Content: -2 Discretion advised for adults.

What You Need To Know:

Based on a true story, CROWN RIGHTS is a powerful drama about a miscarriage of justice. CROWN HEIGHTS opens with 18-year-old Colin Warner falsely being arrested for a drive-by shooting murder. A younger teenager identifies Colin as the driver of the car but identifies a 15-year-old teenager as the shooter. Colin gets 15 years to life, and the juvenile gets nine years to life. After years of appeals, it seems like Colin might be stuck in prison his entire life. However, his real friend, who becomes his brother-in-law, keeps working on Colin’s case. He even becomes a process server to learn the judicial system. Eventually, the brother-in-law decides he should investigate the case himself.

CROWN HEIGHTS is an emotionally powerful, redemptive, well-acted drama. Lakeith Stanfield does an excellent job as Colin. The movie has a light Christian worldview. It promotes sticking by a friend and a dedication to seeing justice done. The end credits feature a poetic song about salvation through Jesus. However, CROWN HEIGHTS is marred by gratuitous foul language, three gratuitous bedroom scenes and brief nudity.

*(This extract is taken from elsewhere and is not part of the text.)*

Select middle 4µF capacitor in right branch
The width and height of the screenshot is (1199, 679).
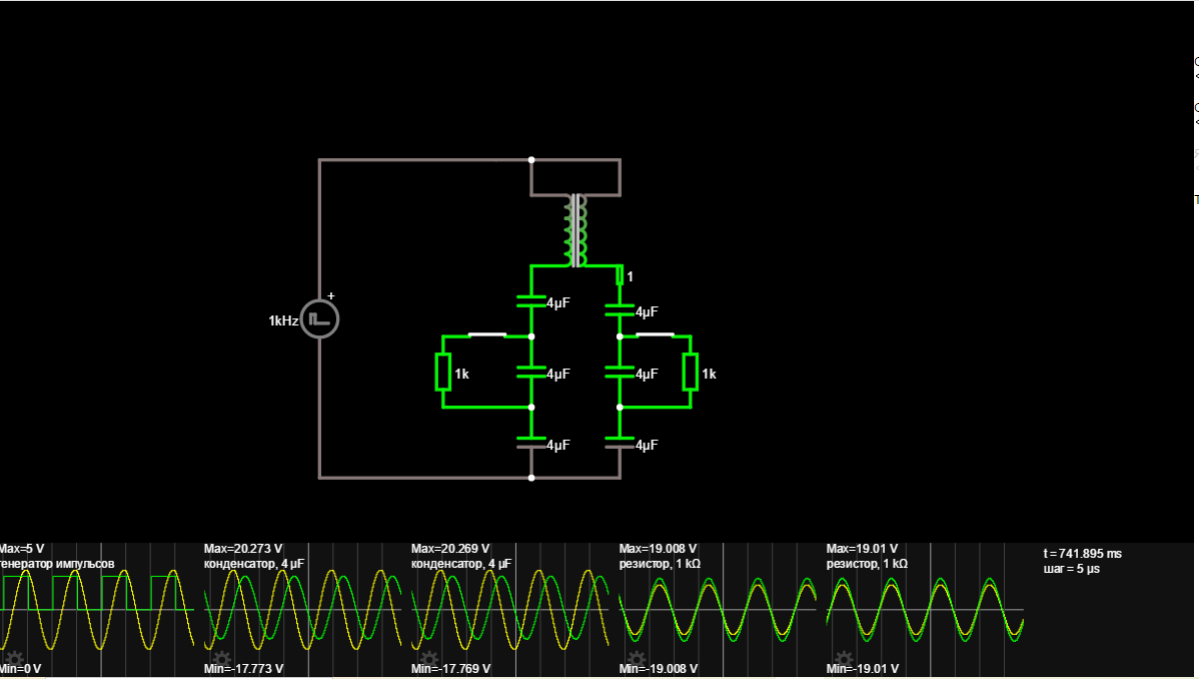[620, 372]
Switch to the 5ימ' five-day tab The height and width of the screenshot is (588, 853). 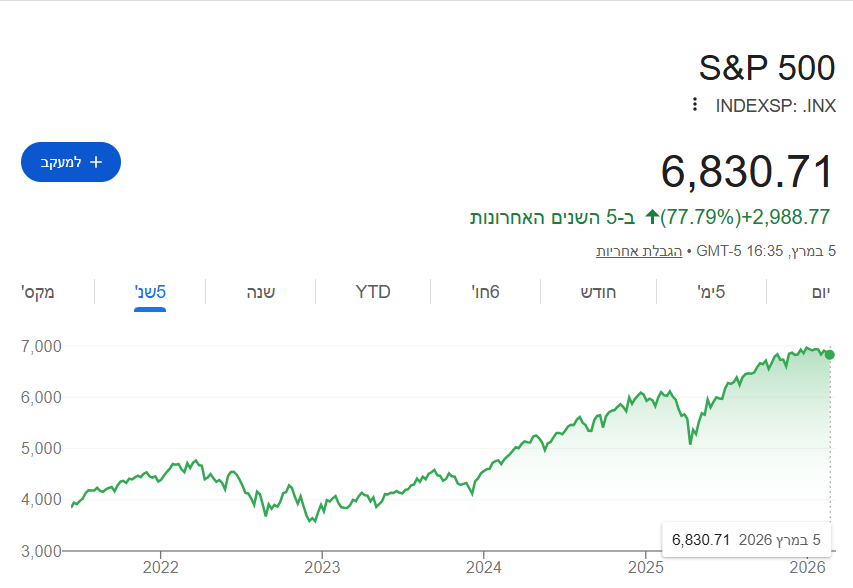(710, 292)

So, MOVIEGUIDE® advises extreme caution.


(C, BB, Ro, FR, PC, LL, VV, SS, NN, M) Light Christian, redemptive worldview overall with strong moral elements stressing dedication to justice about a man wrongfully convicted and serving 21 years in prison for second-degree murder, but man bears no hatred to those who put him in prison or who lied or who were forced to lie to incarcerate him, one or two positive references to God during the telling of the story, and a song heard over the end credits includes Gospel-oriented lyrics featuring talk about sin and being cleansed of sin, baptism references, and a line urging a son to “surrender to the good Lord, and he’ll wipe your slate clean” is followed with appeals to the Lord,” mixed with some light Romantic and antinomian elements and brief politically correct liberal sentiments against tougher mandatory sentences and capital punishment featuring clips of President Reagan, the first President Bush and President Clinton; 20 obscenities (slightly over half are “f” words), one strong profanity featuring Jesus, and one light profanity; brief strong and light violence includes gunshot is heard, body of murdered man lies on ground, man loads a gun, prison guards beat up a convict after he struck one of them, convict knocks down a guard and punches him at least twice after a guard won’t let him say goodbye over the telephone to his beloved grandmother in Jamaica who raised him, brief newsreel images of street riots; brief depicted fornication in one scene (a conjugal visit in a prison), previous fornication is implied when teenage boy kisses girlfriend lying in bed and then sneaks out of her house, and vaguely implied fornication in another apparent conjugal visit in prison; brief upper female nudity one fornication scene, images of upper male nudity in other scenes, and images of rear male nudity as convicts are sprayed with a pesticide powder to kill lice and potential lice; no alcohol use; no smoking or drugs; and, man is unjustly and falsely convicted of being an accessory to murder, perjury, police detective rushes to convict a man falsely, movie says police detective used wrongful interrogation methods to force young witnesses to commit perjury, some unfair treatment of convicts in prison, and judicial system keeps innocent man in jail using technicalities, but it’s all resolved positively in the end due to perseverance, dedication to justice, friendship, and family support.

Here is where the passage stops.